Ese aroma es Joy de Jean Patou.
Lejos de ser una elección casual, esta fragancia sintetizaba una idea muy específica de lujo. Creada en 1930 por el perfumista Henri Alméras para la casa Jean Patou, Joy de Jean Patou nació en un momento particularmente contradictorio: la Gran Depresión. Mientras gran parte del mundo enfrentaba una crisis económica severa, esta creación apostó por lo opuesto —una concentración extraordinaria de materias primas de altísima calidad.
La fórmula es, hasta hoy, uno de los ejemplos más citados de opulencia en perfumería: se estima que para producir 30 ml se requerían miles de flores de jazmín y cientos de rosas de mayo. No era solo un perfume; era una declaración olfativa de abundancia en tiempos de escasez. Esa paradoja explica por qué, durante décadas, fue considerado uno de los perfumes más caros del mundo.
Para alguien como María Félix, esa intensidad no resultaba excesiva, sino coherente con su estilo. Joy de Jean Patou no era una fragancia discreta ni ligera; tenía una presencia clara, floral y profunda, que permanecía. Encajaba con una figura pública que no buscaba pasar desapercibida, sino dominar el espacio.
La historia del perfume, sin embargo, dio un giro importante en años recientes. En 2018, la marca LVMH adquirió Jean Patou. Poco después, la fragancia original dejó de producirse como parte de la reestructuración de la firma. Ese mismo año, el grupo lanzó Joy by Dior bajo la casa Dior, reutilizando el nombre, pero no la composición histórica.
Este punto es clave: el perfume actual que lleva el nombre Joy no corresponde al que utilizaba María Félix. Son productos distintos, con estructuras olfativas y posicionamientos diferentes.
Entonces, ¿es posible encontrar el original en 2026? Sí, pero no de forma convencional. Joy de Jean Patou se ha convertido en objeto de colección. Aparece ocasionalmente en subastas especializadas y mercados de reventa de perfumería vintage, donde los precios varían según el estado del frasco —abierto o sellado— y su conservación. No hay distribución oficial vigente.
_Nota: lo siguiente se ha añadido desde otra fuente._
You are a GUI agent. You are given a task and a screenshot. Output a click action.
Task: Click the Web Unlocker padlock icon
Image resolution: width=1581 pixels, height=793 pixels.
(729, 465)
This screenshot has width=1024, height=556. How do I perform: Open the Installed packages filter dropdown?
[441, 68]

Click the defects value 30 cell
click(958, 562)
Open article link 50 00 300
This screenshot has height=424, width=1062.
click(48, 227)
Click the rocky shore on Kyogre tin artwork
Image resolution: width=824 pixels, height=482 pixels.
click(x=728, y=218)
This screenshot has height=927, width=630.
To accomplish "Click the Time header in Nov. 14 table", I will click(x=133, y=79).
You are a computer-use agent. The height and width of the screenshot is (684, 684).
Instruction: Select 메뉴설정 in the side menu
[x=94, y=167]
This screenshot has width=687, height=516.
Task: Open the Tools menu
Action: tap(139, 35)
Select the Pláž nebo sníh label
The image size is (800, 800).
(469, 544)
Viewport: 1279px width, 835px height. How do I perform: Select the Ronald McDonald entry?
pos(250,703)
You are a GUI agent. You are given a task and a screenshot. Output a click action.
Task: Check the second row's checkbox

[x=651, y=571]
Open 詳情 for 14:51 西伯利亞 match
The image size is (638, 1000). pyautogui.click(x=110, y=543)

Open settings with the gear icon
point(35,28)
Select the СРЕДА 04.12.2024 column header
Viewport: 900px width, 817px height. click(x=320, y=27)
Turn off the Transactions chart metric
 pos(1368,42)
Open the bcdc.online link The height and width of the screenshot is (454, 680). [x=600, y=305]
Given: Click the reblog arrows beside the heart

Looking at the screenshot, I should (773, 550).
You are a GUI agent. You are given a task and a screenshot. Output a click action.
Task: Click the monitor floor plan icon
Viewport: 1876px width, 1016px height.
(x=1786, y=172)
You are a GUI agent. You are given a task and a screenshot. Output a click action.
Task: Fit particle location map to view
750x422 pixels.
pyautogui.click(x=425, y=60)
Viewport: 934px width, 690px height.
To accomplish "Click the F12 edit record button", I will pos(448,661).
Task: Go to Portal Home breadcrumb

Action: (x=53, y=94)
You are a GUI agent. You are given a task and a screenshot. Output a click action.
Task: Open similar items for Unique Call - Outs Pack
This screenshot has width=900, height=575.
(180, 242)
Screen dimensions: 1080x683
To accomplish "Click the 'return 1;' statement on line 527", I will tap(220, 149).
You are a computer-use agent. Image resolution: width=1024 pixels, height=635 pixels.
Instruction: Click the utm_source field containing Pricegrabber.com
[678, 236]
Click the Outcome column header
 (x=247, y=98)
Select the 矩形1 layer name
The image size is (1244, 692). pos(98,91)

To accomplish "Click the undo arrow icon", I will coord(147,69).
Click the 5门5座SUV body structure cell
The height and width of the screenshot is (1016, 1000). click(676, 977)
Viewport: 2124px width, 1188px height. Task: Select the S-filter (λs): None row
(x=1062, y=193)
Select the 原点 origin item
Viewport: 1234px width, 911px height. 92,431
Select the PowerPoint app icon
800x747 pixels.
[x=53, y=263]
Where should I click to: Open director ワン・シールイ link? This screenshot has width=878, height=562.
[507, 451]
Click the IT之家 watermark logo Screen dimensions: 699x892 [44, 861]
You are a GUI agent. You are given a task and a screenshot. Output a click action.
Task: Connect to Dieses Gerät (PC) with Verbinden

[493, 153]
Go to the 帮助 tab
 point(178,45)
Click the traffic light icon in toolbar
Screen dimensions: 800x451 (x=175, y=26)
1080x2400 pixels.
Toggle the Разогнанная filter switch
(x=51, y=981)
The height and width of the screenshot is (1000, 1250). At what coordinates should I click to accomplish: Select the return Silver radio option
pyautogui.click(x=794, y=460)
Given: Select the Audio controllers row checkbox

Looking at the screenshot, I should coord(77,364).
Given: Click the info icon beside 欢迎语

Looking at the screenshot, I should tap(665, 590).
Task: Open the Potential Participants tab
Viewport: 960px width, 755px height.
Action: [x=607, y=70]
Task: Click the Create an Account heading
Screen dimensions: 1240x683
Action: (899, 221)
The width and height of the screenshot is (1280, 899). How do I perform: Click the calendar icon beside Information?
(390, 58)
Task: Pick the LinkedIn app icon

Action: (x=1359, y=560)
Más que una recomendación de compra, el caso de este perfume funciona como una cápsula de historia que habla de una época, de una industria y de una mujer que entendía el estilo como una construcción total. El aroma que eligió no era tendencia ni capricho; era coherencia con su identidad. Y quizá por eso sigue siendo relevante, porque no se trataba solo de oler bien, sino de dejar una impresión imposible de ignorar.